A data warehouse is a system that takes data from a company's databases and other data sources and transforms it into a structure conducive to business analysis. Mathematical operations are often performed on the newly structured or organized data to further its usefulness for making business decisions. Finally, the data is made available to the end user for querying and analysis. If the data warehouse is well architected then queries to the data warehouse will return query results quickly (in a matter of seconds). The business decision-maker will have a powerful tool that could never have been effectively used directly from the company's daily operational systems. We consider data analysis to be of two forms. The first requires a person to investigate the data for trends. This method is called On Line Analytical Processing (OLAP). The second form utilizes algorithms to scour the data looking for trends. This method is called Data Mining. Analysis Services 2005 is a business intelligence platform that enables you to use OLAP and Data Mining. Now that you have the big picture of data warehousing, let us look at what you will learn in this chapter.
In this chapter you learn what data warehousing really is and how it relates to business intelligence. This information comes wrapped in a whole load of new concepts, and you get a look at the best known approaches to warehousing with the introduction of those concepts. We explain data warehousing in several different ways and we are sure you will understand it. You will finally see how Analysis Services 2005 puts it all together in terms of architecture — at both client and server levels — based on a new data abstraction layer called Unified Dimensional Model (UDM).

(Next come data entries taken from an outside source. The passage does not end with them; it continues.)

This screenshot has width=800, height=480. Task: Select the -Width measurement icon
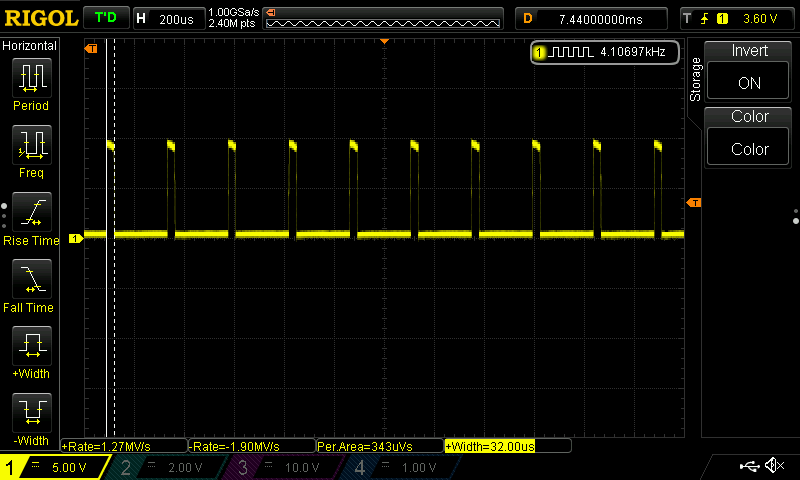point(32,413)
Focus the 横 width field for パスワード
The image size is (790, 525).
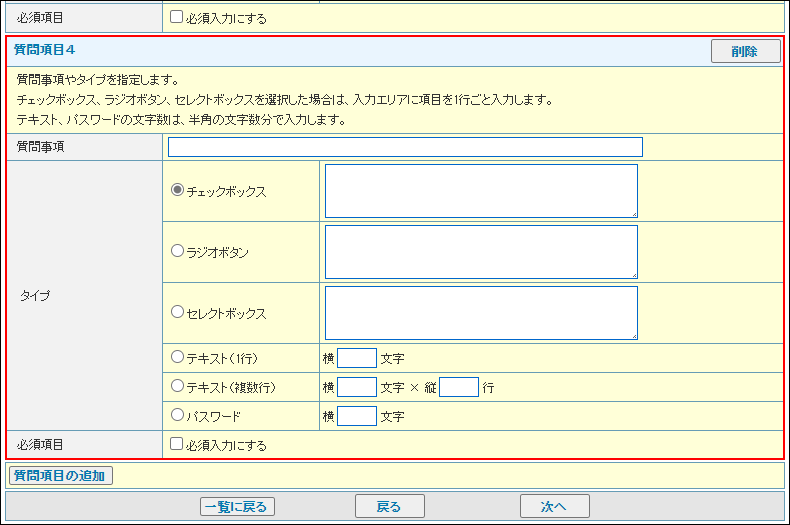click(357, 416)
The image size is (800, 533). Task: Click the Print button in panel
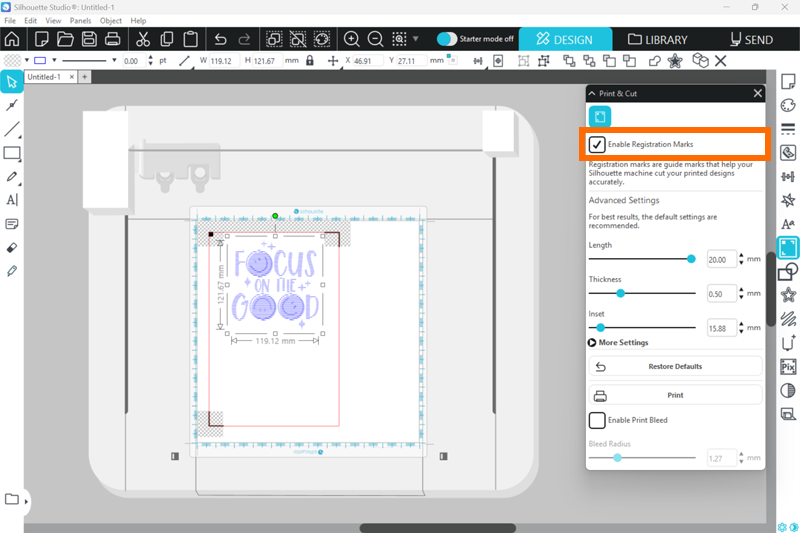coord(675,395)
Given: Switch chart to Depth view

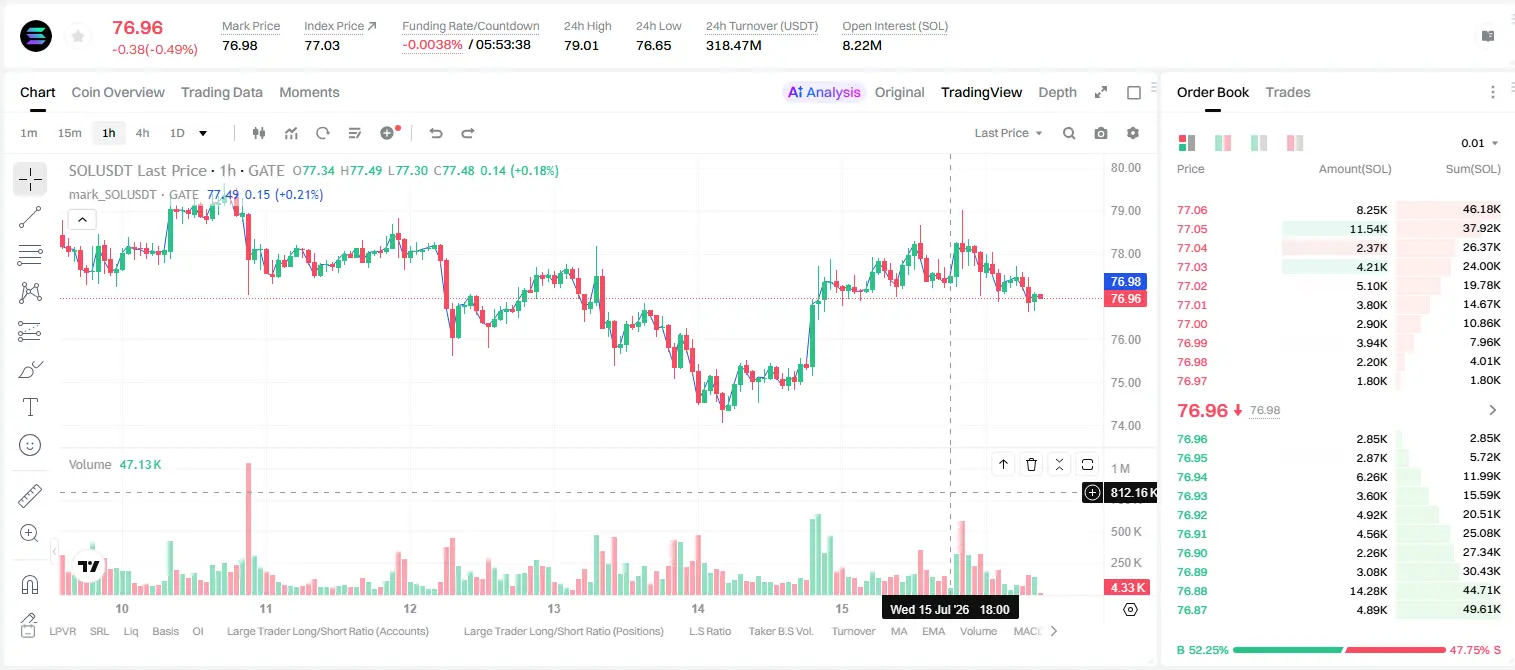Looking at the screenshot, I should pyautogui.click(x=1057, y=92).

In the book Building the Data Warehouse, Bill Inmon described the data warehouse as "a subject oriented, integrated, non-volatile, and time variant collection of data in support of management's decisions." According to Inmon, the subject orientation of a data warehouse differs from the operational orientation seen in On-Line Transaction Processing (OLTP) systems; so a subject seen in a data warehouse might relate to customers, whereas an operation in an OLTP system might relate to a specific application like sales processing and all that goes with it.
The word integrated means that throughout the enterprise, data points should be defined consistently or there should be some integration methodology to force consistency at the data warehouse level. One example would be how to represent the entity Microsoft. If Microsoft were represented in different databases as MSFT, MS, Microsoft, and MSoft, it would be difficult to meaningfully merge these in a data warehouse. The best-case solution is to have all databases in the enterprise refer to Microsoft as, say, MSFT, thereby making the merger of this data seamless. A less desirable, but equally workable, solution is to force all the variants into one during the process of moving data from the operational system to the data warehouse.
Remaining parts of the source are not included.